If you are still uncertain, you can write to the United States Department of State, which is responsible for the administration of the Exchange Visitor program and the two-year requirement. Address your letter to:

U.S. Department of State
Office of Exchange Coordination and Designation
Waiver Review Branch
301 Fourth Street, S.W.
Washington, D.C. 20547.

Enclose photocopies of all of your forms IAP-66 and/or Ds-2019 and, in a cover letter, explain why you are uncertain whether you are subject or not, and ask for Department of State's advisory opinion.

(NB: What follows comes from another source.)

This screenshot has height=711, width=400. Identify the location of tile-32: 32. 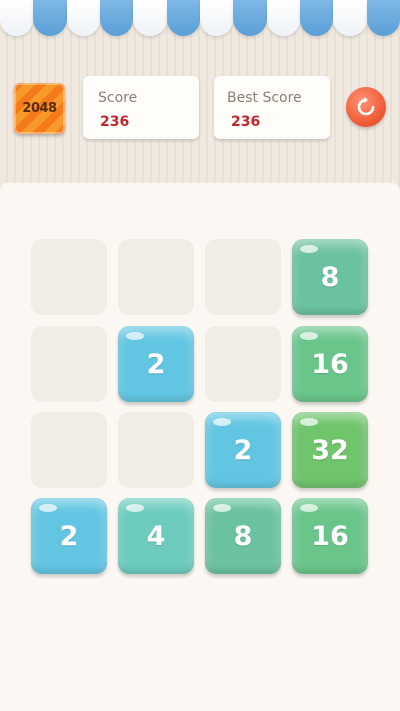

You may also review the Department of State Web site at: http://travel.state.gov/visa/temp/info/info_1296.html

Waivers of the Requirement

There are four grounds for waiver of the requirement:

  • Exceptional hardship to your spouse or unmarried minor child who is a citizen or permanent resident of the United States. If, for example, you had a child who was born in the United States and was therefore a citizen of this country, and if the child had a serious medical condition that could not be treated in your country, you might obtain a waiver because the child would suffer a hardship by going there with you to live. You would apply to INS on Form I-612, "Application for Waiver of the Foreign Residence Requirement of Section 212(e) of the Immigration and Nationality Act, as Amended" ( Form is commonly referred to as Form I-612).
  • Fear of persecution. If you can demonstrate that, because of your race, religion, political opinions, or nationality, you would face persecution by your home government if you went back to your country, you might qualify for a waiver. You would apply to CIS on Form I-612.
  • Interest of a United States government agency. If your participation in research or a project sponsored by a United States government agency is of sufficient importance to that agency, it can apply to Department of State for a waiver for you - in its interest, not yours.
  • A "no-objection" statement (not permitted for medical trainees). Your country's embassy in Washington can indicate in a direct letter to Department of State that it has no objection to your receiving a waiver, or the foreign ministry in your capital at home can write to the United States embassy there. A "no-objection" statement will usually not lead to a waiver if the Exchange Visitor has received more than $2,000 in funding from the United States government.

A Word of Caution

This information is intended only to help you understand the nature of the requirement, not to serve as a legal reference. Consult the Wright State University UCIE staff or your J-1 Responsible Officer if you are unsure whether or not you are subject.